Kıbrıslı Türkler yıllarca çektikleri acıdan sonra oluşan yeni güvenli durumdan memnunlardı. Artık güven içinde yaşayabilir, bağımsız devletlerini ilan edebilirlerdi.

O gün ve sonrasında Harekâtın gerçekleşmesinde rol oynayan Türkiyeli liderler, komutanlar, devlet yetkilileri Kıbrıs Türkleri arasında önemli itibar kazanmışlardı. İsimleri çocuklarına veriliyor, sokak isimleri verilirken o isimler tercih ediliyor, kurumlarda, kahvelerde, evlerde resimleri asılıyordu…
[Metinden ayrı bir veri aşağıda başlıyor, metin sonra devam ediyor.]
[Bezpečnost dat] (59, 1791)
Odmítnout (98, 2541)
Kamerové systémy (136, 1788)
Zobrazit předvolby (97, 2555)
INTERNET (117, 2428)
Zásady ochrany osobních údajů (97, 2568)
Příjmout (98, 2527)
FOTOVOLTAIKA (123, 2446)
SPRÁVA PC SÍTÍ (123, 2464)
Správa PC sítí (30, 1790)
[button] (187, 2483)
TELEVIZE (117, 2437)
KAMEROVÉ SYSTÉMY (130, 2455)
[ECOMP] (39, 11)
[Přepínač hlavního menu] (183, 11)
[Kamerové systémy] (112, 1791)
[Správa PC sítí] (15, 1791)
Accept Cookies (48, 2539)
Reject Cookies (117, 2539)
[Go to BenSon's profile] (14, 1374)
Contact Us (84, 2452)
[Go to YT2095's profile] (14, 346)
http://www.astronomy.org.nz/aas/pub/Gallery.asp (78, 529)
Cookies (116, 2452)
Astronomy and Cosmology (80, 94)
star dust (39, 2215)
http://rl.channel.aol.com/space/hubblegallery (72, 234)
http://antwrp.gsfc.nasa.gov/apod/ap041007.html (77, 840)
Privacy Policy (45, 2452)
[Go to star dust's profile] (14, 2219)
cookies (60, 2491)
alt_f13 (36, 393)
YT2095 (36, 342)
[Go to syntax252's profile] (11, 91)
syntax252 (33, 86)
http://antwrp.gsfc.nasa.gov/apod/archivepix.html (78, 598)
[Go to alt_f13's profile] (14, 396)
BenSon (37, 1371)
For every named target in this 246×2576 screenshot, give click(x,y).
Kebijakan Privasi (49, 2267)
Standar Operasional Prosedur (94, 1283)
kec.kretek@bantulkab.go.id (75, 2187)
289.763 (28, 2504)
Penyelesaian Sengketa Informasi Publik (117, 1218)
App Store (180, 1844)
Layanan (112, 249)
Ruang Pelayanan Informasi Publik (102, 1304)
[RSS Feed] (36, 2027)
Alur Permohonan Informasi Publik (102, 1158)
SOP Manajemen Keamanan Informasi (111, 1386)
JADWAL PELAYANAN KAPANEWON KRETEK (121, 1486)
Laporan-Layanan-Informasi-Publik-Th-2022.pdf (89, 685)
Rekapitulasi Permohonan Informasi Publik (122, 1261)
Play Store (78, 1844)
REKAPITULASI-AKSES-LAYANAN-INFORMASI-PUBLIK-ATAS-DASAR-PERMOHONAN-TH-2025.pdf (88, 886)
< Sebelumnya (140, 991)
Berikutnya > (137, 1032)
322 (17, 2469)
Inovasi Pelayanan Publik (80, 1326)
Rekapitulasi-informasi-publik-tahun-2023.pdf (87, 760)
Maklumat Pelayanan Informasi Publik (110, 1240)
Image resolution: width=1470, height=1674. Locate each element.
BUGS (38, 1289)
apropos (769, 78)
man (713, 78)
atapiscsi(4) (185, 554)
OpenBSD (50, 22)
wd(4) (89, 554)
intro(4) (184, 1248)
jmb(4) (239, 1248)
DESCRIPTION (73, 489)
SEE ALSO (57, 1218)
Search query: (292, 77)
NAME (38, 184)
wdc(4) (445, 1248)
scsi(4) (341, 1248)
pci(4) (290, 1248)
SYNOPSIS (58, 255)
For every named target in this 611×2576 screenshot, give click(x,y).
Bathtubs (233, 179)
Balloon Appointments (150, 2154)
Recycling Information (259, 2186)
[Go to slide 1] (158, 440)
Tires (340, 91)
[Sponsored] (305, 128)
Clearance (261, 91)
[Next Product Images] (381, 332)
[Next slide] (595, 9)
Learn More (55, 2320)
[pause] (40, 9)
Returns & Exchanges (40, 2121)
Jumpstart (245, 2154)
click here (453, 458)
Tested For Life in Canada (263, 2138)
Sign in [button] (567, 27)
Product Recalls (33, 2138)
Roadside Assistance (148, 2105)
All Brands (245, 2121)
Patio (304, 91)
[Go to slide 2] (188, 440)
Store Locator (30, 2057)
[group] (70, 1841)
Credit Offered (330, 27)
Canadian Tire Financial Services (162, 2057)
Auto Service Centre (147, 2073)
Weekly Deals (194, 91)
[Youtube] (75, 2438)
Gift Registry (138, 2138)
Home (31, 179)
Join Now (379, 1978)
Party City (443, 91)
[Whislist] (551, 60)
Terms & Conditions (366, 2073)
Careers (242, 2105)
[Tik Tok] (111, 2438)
Harekâtın Başbakanı Bülent Ecevit sembol bir isme çevrilmişti. “Karaoğlan” namı Kıbrıs’ta dalga dalga yayılıyordu. Böyle bir ortamda 1975 yılının başlarında Kıbrıs Barış Harekâtının başbakanı, “Karaoğlan” Bülent Ecevit yılbaşında Kıbrıs’tadır, Kıbrıs Türklerini ziyaret etmektedir.    

*          *          *

O gün Cumhuriyet Halk Partisi Genel Başkanı olan Bülent Ecevit için gelmeden önce Kıbrıs ziyareti programı hazırlandı. Bu programa göre Bülent Ecevit aşağıdaki güzergâh üzerinde hareket edecekti:[1]

2 Ocak, 1975:

Saat/08.00/               Magosa Rıhtımında Resmi Karşılama

Saat/08.10-9.10/      Magosa Namık Kemal Meydanında Halka Hitapları

Saat/12.30/               Girne’ye hareket

Saat/15.30/               Karaoğlanoğlu Şehitliğini ziyaret ve Çelenk merasimi

Saat/16.00/               Girne’de Resmi karşılama ve Şehrin Anahtar Teslimi

3 Ocak, 1975:

Saat/12.30-13.30/    Lefkoşa’da Atatürk Meydanında halka hitab.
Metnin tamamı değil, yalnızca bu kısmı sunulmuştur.